### DATA EXTRACT
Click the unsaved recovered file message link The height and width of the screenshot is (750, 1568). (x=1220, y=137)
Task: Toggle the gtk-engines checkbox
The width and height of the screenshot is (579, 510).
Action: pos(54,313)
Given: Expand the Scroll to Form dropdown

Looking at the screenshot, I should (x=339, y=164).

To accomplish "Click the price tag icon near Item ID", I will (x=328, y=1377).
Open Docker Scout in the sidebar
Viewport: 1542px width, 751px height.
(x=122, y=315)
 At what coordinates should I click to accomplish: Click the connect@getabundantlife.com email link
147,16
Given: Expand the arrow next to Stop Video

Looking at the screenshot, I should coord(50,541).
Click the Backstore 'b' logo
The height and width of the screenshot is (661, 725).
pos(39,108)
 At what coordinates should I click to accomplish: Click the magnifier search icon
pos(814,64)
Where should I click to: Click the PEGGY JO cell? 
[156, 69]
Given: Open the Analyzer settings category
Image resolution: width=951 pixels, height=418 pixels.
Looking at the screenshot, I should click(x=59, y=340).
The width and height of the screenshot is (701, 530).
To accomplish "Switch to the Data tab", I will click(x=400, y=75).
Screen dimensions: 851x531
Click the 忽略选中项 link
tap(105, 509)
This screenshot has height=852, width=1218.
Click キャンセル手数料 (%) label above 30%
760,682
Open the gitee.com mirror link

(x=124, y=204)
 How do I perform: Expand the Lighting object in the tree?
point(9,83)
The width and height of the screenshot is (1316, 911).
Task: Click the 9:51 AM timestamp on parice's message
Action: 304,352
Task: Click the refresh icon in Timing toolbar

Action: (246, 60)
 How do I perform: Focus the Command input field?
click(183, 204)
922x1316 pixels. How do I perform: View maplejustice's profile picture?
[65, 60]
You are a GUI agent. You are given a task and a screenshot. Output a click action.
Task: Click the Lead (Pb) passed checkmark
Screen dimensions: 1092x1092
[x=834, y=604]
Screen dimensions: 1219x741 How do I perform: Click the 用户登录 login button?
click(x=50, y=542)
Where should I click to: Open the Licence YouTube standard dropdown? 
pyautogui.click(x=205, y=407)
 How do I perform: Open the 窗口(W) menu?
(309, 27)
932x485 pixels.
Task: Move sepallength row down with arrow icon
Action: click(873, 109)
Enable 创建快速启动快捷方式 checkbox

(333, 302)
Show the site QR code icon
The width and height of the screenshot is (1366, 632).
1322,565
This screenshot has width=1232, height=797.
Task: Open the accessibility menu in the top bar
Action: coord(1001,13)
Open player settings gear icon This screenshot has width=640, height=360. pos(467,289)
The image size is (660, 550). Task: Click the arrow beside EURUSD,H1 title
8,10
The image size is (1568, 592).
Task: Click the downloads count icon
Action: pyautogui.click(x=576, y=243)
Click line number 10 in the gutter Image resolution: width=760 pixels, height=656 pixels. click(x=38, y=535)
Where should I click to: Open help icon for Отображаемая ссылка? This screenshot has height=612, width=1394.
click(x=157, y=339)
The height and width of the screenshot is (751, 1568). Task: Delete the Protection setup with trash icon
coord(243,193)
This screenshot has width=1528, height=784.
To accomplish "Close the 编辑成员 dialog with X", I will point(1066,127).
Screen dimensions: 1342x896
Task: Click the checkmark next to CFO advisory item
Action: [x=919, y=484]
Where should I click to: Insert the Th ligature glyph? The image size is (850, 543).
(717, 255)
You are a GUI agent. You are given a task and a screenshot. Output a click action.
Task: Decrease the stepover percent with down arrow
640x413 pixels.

### YOUR ASSIGNMENT
All of the material above should be repeated word for word.

### EXERCISE ANSWER
Click the unsaved recovered file message link The height and width of the screenshot is (750, 1568). (x=1220, y=137)
Task: Toggle the gtk-engines checkbox
The width and height of the screenshot is (579, 510).
Action: pos(54,313)
Given: Expand the Scroll to Form dropdown

Looking at the screenshot, I should (x=339, y=164).

To accomplish "Click the price tag icon near Item ID", I will (x=328, y=1377).
Open Docker Scout in the sidebar
Viewport: 1542px width, 751px height.
(x=122, y=315)
 At what coordinates should I click to accomplish: Click the connect@getabundantlife.com email link
147,16
Given: Expand the arrow next to Stop Video

Looking at the screenshot, I should coord(50,541).
Click the Backstore 'b' logo
The height and width of the screenshot is (661, 725).
pos(39,108)
 At what coordinates should I click to accomplish: Click the magnifier search icon
pos(814,64)
Where should I click to: Click the PEGGY JO cell? 
[156, 69]
Given: Open the Analyzer settings category
Image resolution: width=951 pixels, height=418 pixels.
Looking at the screenshot, I should click(x=59, y=340).
The width and height of the screenshot is (701, 530).
To accomplish "Switch to the Data tab", I will click(x=400, y=75).
Screen dimensions: 851x531
Click the 忽略选中项 link
tap(105, 509)
This screenshot has height=852, width=1218.
Click キャンセル手数料 (%) label above 30%
760,682
Open the gitee.com mirror link

(x=124, y=204)
 How do I perform: Expand the Lighting object in the tree?
point(9,83)
The width and height of the screenshot is (1316, 911).
Task: Click the 9:51 AM timestamp on parice's message
Action: 304,352
Task: Click the refresh icon in Timing toolbar

Action: (246, 60)
 How do I perform: Focus the Command input field?
click(183, 204)
922x1316 pixels. How do I perform: View maplejustice's profile picture?
[65, 60]
You are a GUI agent. You are given a task and a screenshot. Output a click action.
Task: Click the Lead (Pb) passed checkmark
Screen dimensions: 1092x1092
[x=834, y=604]
Screen dimensions: 1219x741 How do I perform: Click the 用户登录 login button?
click(x=50, y=542)
Where should I click to: Open the Licence YouTube standard dropdown? 
pyautogui.click(x=205, y=407)
 How do I perform: Open the 窗口(W) menu?
(309, 27)
932x485 pixels.
Task: Move sepallength row down with arrow icon
Action: click(873, 109)
Enable 创建快速启动快捷方式 checkbox

(333, 302)
Show the site QR code icon
The width and height of the screenshot is (1366, 632).
1322,565
This screenshot has width=1232, height=797.
Task: Open the accessibility menu in the top bar
Action: coord(1001,13)
Open player settings gear icon This screenshot has width=640, height=360. pos(467,289)
The image size is (660, 550). Task: Click the arrow beside EURUSD,H1 title
8,10
The image size is (1568, 592).
Task: Click the downloads count icon
Action: pyautogui.click(x=576, y=243)
Click line number 10 in the gutter Image resolution: width=760 pixels, height=656 pixels. click(x=38, y=535)
Where should I click to: Open help icon for Отображаемая ссылка? This screenshot has height=612, width=1394.
click(x=157, y=339)
The height and width of the screenshot is (751, 1568). Task: Delete the Protection setup with trash icon
coord(243,193)
This screenshot has width=1528, height=784.
To accomplish "Close the 编辑成员 dialog with X", I will point(1066,127).
Screen dimensions: 1342x896
Task: Click the checkmark next to CFO advisory item
Action: [x=919, y=484]
Where should I click to: Insert the Th ligature glyph? The image size is (850, 543).
(717, 255)
You are a GUI agent. You are given a task and a screenshot. Output a click action.
Task: Decrease the stepover percent with down arrow
640x413 pixels.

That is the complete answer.